David Cameron 'Was Briefed By News International' On How To Treat Murdoch

Cameron 'Briefed By News International' On How To Treat Murdoch

News International executives briefed David Cameron on "what to say and how to say it" before he met Rupert Murdoch but he "refused to play ball", the Leveson Inquiry was told today.

The Conservative leader's strategy in the early days was to treat the Murdochs and their staff the same as everyone else, according to Peter Oborne, the Daily Telegraph's chief political commentator.

He recounted being told by a News International executive that Mr Cameron had been briefed on what he should say and do to please Murdoch ahead of the pair's now infamously frosty first meeting.

The unnamed employee was staggered when Cameron "wouldn't play ball," Oborne told the inquiry into media ethics.

He added: "I thought good on him."

Oborne, the author of several books on politics and the media, also claimed Fleet Street operated a Mafia-style code of silence in the face of strong evidence of phone hacking.

The press had "looked the other way" repeatedly on major stories involving itself and the government of the day, he added.

"In the aftermath of Iraq and Afghanistan, many British newspapers remained silent on the issue of complicity in torture, British complicity in torture," he said.

Oborne said there was a reluctance of one newspaper group to embarrass another and national newspapers adhered to a Mafia-style silence over hacking.

He said: "There was pretty well an omerta in Fleet Street surrounding the very strong evidence about phone hacking."

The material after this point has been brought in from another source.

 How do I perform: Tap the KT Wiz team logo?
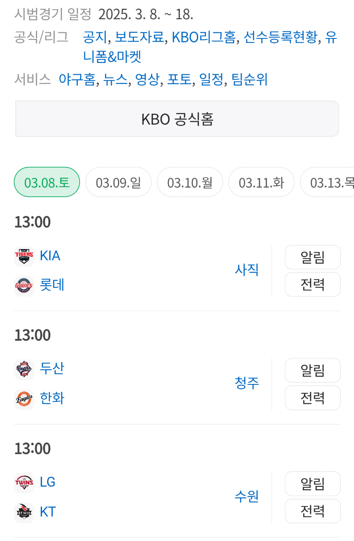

Oborne criticised the close relationship between political journalists and politicians, particularly at the most senior levels.

Political reporting had become a matter of private deals with journalists and politicians "entering into a conspiracy against the readers", he said.

He said the MPs expenses "scam" was going on for years but was deliberately ignored by a negligent media.

The News International annual party conference receptions were extraordinary power events attended by the entire cabinet, he said.

He added: "I saw again and again journalists and politicians entering into a conspiracy against the readers.

"People who tried to report objectively and fairly were frozen out, were bullied, victimised, not given information.

"People who were part of the inner circle and developed social connections with the powerful political people were favoured."